I was alone in the house last Saturday when I began reading Sophie Cunningham’s Warning, The Story of Cyclone Tracy, and a windstorm was brewing. It was gusting up to almost 60km/h, which is 7 on the Beaufort scale, almost a gale. I went outside and did the usual things that I do when the weather seems ominous, stacking outdoor chairs away and tucking the cast-iron table upside-down under the shrubs at the back of the house. I was very conscious that short of evacuating the city altogether, nothing much the residents of Darwin could have done would have made any difference when in 1974 the city was hit by a cyclone packing 217 km/h before the anemometer ceased functioning. You only have to look at this video to see the destruction.
In the prologue to Warning, the facts are presented without emotion:
These are the bare bones of it: around midnight on Christmas Eve, 1974, a cyclone hit Darwin. Around seventy-one people died, hundreds more were injured and seventy per cent of the homes of Darwin’s 47,000 inhabitants were laid waste. That left only five hundred residences habitable out of some twelve thousand. Every single public building was destroyed or seriously damaged. While the loss of life was limited, the material damage was unparalleled. The population of Darwin endured winds that some believe reached speeds of three hundred kilometres per hour. In the week after Tracy, close to thirty thousand people were airlifted out of the ruined town in what remains Australia’s largest evacuation effort. Many of them never returned. The damage bill was estimated at between 800 million and 1.5 billion dollars, which is the equivalent of 6.1 billion today. This, set against the town’s relatively small population means it still ranks as one of the world’s most costly disasters.

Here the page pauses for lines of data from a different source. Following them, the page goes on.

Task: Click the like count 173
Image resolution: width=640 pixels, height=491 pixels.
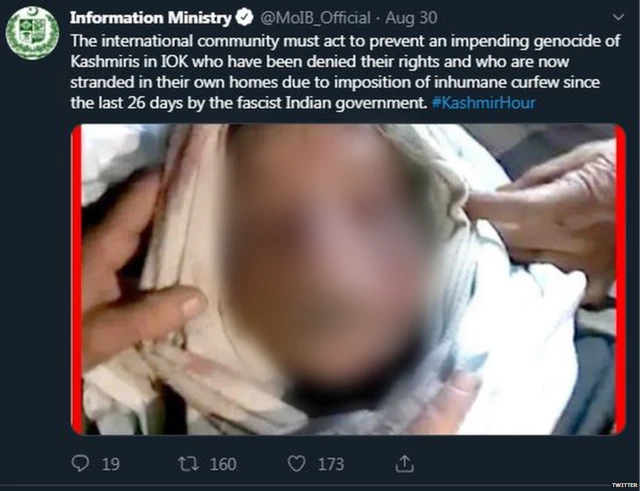Action: pyautogui.click(x=331, y=464)

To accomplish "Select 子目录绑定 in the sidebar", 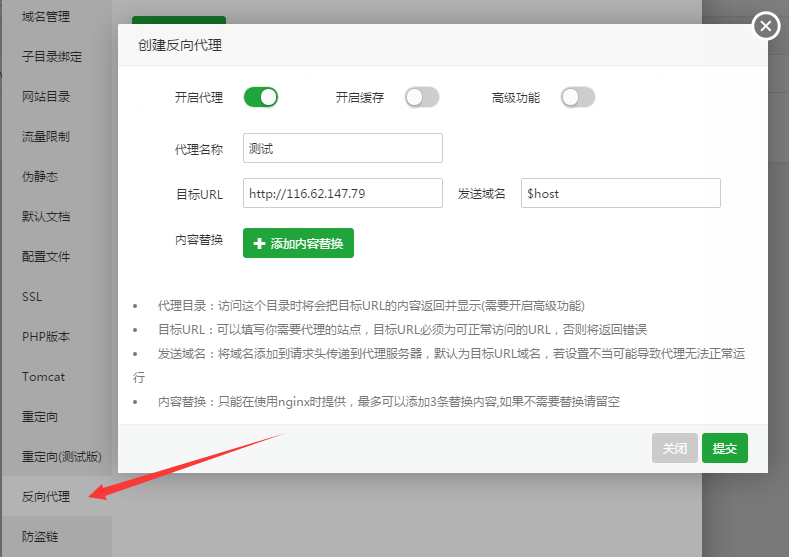I will (52, 56).
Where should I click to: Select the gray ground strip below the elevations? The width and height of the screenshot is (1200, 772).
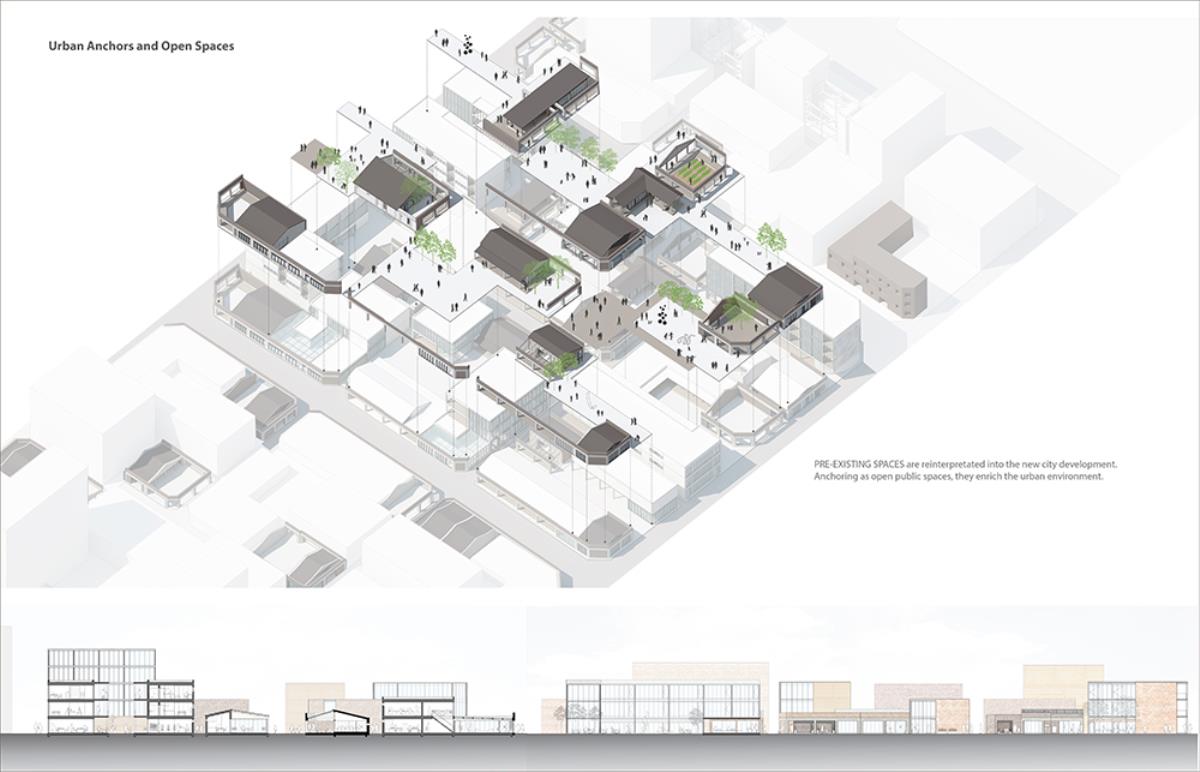(600, 748)
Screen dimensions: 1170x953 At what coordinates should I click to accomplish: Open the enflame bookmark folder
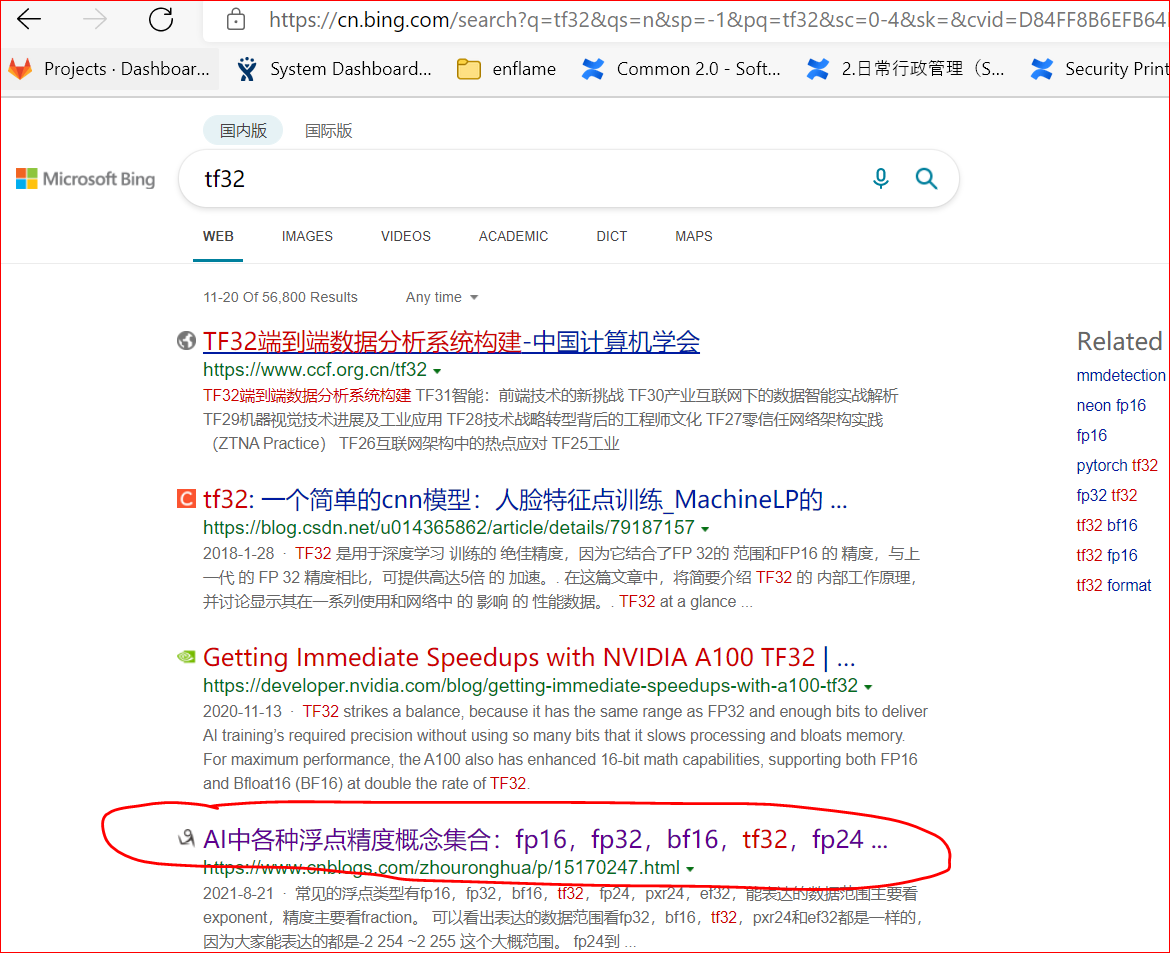[x=507, y=69]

The damage was contained, comprehensive and explicitly material. Tracy wiped out a city. (p. 7)
But in the ensuing pages, Sophie Cunningham brings these facts to life. She reviews events with a compelling mixture of oral history and official archives. Acknowledging from the outset that memory is fallible, she has nonetheless made the facts more real with the reminisces of people who were there. Some of the names are familiar to those of us down south who reacted to the news with a mixture of horror and compassion. We read about Major General Alan Stretton jetting in to manage the emergency relief program; on TV we saw assorted politicians walking through the rubble in stunned dismay, and we caught vox pops of the evacuees as they staggered onto the tarmac of airports around the country. But most of the testimonies in Warning are the vivid voices of ordinary people caught up in an extraordinary event. These were people confronted by an unimaginable force of nature with only their bodies to protect themselves and their children. Everything else: roofs, furniture, walls, birds, trees, gardens, meaning. All that disappeared. (p.9)
At its worst, parents were not able to protect their children at all.

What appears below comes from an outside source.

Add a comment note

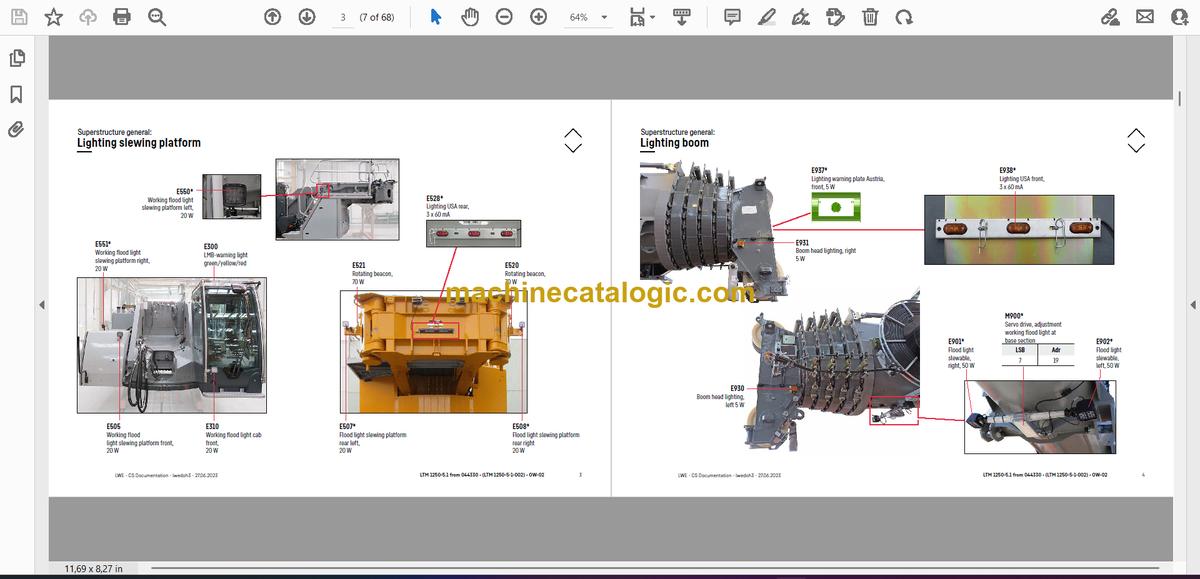732,17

Ken Frey describes a colleague’s experience:
One of our architects, who had three children, went into the bathroom, and the two youngest they put into the bath itself, thinking it was fairly safe. And the mother, I think, was against one wall with her husband. And one of the children was hanging onto the hand basin when the wall went out; the bath went with the wall, and so did the hand basin. So all three children went out and the two parents were left in there …. (p. 33)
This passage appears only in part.